#### DATA SUPPLIED

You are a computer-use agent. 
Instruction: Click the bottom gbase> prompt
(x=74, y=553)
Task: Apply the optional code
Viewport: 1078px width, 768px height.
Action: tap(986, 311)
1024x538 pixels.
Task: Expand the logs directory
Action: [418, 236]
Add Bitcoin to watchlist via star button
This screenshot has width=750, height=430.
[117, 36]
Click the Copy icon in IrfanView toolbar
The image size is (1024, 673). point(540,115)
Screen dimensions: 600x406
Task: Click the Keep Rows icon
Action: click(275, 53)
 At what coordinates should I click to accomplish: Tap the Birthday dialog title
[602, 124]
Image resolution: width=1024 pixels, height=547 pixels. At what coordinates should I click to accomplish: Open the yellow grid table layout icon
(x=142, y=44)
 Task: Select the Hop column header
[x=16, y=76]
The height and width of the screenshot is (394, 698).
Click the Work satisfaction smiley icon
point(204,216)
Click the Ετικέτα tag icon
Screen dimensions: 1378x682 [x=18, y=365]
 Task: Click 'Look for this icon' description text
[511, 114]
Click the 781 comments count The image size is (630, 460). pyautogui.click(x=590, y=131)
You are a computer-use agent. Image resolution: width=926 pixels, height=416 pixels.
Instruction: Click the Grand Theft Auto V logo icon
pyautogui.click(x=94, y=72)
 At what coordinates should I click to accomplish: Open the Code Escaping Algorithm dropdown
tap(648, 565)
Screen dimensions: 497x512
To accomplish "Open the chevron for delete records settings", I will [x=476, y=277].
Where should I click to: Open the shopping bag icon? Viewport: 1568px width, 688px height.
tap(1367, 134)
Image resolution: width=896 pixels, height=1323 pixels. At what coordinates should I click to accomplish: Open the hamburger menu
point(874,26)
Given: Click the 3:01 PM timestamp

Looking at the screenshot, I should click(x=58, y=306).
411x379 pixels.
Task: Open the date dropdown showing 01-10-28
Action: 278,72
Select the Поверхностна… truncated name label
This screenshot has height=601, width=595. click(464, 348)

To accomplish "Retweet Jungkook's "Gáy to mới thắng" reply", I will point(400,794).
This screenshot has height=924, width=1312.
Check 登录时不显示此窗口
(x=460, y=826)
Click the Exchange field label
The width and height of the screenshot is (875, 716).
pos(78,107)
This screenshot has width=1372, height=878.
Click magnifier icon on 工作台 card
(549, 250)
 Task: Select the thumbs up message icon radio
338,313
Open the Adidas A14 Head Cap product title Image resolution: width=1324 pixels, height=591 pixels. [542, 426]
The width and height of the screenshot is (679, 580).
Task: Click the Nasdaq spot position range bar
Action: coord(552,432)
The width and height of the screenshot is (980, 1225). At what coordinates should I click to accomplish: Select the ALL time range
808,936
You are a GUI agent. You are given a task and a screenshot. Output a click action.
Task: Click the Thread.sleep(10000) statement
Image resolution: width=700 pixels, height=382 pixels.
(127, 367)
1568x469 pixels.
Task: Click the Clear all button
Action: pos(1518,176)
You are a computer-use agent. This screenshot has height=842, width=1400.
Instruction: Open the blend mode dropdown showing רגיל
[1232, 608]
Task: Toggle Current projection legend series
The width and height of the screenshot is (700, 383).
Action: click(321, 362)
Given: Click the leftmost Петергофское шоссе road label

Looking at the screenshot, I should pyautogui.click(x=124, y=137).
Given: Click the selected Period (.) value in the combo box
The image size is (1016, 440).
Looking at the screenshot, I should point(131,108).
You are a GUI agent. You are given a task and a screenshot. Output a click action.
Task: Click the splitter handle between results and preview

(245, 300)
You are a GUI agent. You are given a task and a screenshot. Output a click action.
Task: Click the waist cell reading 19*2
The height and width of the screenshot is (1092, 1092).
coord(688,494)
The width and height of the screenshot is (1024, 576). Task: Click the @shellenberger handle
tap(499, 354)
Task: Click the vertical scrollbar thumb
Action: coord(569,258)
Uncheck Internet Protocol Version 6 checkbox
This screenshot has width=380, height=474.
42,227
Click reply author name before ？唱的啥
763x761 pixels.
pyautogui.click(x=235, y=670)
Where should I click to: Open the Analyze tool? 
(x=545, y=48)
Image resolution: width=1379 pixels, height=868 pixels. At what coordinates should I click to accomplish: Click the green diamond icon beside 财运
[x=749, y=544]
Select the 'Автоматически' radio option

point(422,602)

########

WORK REQUIRED:
Look above for the line containing "Click the Ετικέτα tag icon" and the line containing "Click the 781". Transcribe both, with the lines between them, exactly.

TASK RESPONSE:
Click the Ετικέτα tag icon
Screen dimensions: 1378x682 [x=18, y=365]
 Task: Click 'Look for this icon' description text
[511, 114]
Click the 781 comments count The image size is (630, 460). pyautogui.click(x=590, y=131)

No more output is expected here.